Laurie Kelley

The Hemophiliac’s Motorcycle

April is National Poetry Month, and it’s time to recognize one of the bleeding disorder community’s top poets: Tom Andrews. Tom passed away in 2001, at age 40, of complications of a blood disease, but also had hemophilia. His poetry reflected the pain he often felt due to his disorder—he won several awards for his poetry.

Tom grew up in Charleston, West Virginia, and seemed destined for fame. He was recognized in the Guinness World Book of Records for clapping for fourteen hours and thirty-one minutes—at age 11! He wanted to be a stand-up comedian. And he raced in motocross as a teen, but that ended wjhen he learned he had hemophilia following an accident.

He was a man of many talents: comedian, daredevil, copy editor for Mathematical Review, a journal for mathematicians, physicists, statisticians, etc. Talk about right brain and left brain!

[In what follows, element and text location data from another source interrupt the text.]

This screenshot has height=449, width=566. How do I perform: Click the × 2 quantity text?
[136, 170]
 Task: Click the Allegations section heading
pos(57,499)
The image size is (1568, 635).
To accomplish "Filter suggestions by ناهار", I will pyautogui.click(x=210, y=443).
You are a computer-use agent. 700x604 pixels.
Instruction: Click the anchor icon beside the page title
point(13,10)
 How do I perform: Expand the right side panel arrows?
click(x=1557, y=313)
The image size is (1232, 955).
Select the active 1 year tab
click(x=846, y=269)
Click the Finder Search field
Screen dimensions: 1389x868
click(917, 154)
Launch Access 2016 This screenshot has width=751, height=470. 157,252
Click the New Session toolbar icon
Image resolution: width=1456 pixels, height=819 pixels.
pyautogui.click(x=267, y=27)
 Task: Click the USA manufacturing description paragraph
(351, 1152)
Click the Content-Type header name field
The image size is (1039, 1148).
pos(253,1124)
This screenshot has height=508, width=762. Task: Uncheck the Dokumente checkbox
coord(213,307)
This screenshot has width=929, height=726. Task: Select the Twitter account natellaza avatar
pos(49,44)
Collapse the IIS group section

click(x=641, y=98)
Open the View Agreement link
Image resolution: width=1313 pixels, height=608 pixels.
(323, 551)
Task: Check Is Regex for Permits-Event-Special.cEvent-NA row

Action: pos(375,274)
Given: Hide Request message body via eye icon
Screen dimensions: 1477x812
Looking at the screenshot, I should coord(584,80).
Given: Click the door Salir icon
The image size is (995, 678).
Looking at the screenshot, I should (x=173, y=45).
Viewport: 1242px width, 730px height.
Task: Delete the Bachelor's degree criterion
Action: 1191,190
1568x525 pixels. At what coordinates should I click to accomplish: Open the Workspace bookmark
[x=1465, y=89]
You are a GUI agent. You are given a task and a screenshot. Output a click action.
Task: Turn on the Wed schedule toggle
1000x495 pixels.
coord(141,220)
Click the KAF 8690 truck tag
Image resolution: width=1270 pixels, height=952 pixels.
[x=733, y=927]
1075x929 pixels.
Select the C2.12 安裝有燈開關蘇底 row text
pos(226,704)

But he is best remembered for his poetry. I had the deep pleasure of meeting Tom, and sharing correspondence with him for a time.  He sent me several copies of his work, include Codeine Diary: True Confessions of a Reckless Hemophiliac (Little, Brown, 1998), a memoir.  

In an online bio of Tom, his work is described here: “In this second wise and passionate book, Tom Andrews explores illness as a major theme, avoiding sentimentality without being merely confessional. He advances his considerable talent with great strength and forcefulness. The poems are buoyant with humor and mindful of larger mysteries even as they investigate very personal issues. There is an urgency that is compelling; the work is immersed in the private grief of the speaker without excluding the reader. There is real and hard-won wisdom and intelligence in the poems, offering genuine surprises and delight; their attractive humility is not a pose.”*

A man who knew suffering, but was not afraid to embrace the world, and reveal his soul. Isn’t thay the essence of beautiful poetry?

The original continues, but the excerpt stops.